**WHAT THE TASK REQUIRES**
Below are records. Copy every line with "Given" in it.

**INPUT DATA**

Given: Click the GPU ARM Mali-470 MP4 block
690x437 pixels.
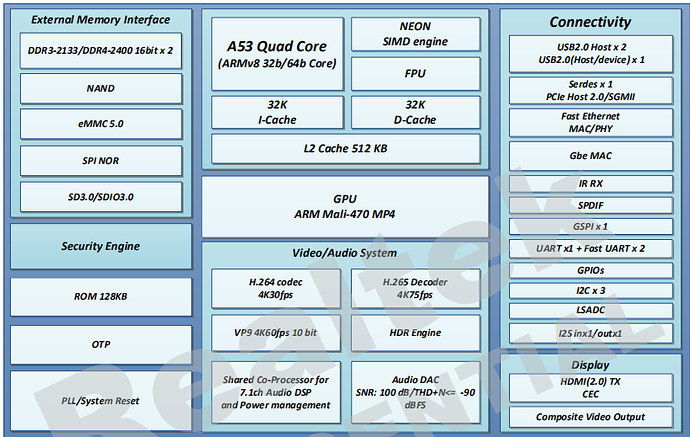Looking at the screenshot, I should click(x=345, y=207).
* * *
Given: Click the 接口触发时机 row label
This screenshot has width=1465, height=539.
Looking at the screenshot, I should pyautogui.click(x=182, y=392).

**SOLUTION TO THE PROBLEM**
Given: Click the GPU ARM Mali-470 MP4 block
Given: Click the 接口触发时机 row label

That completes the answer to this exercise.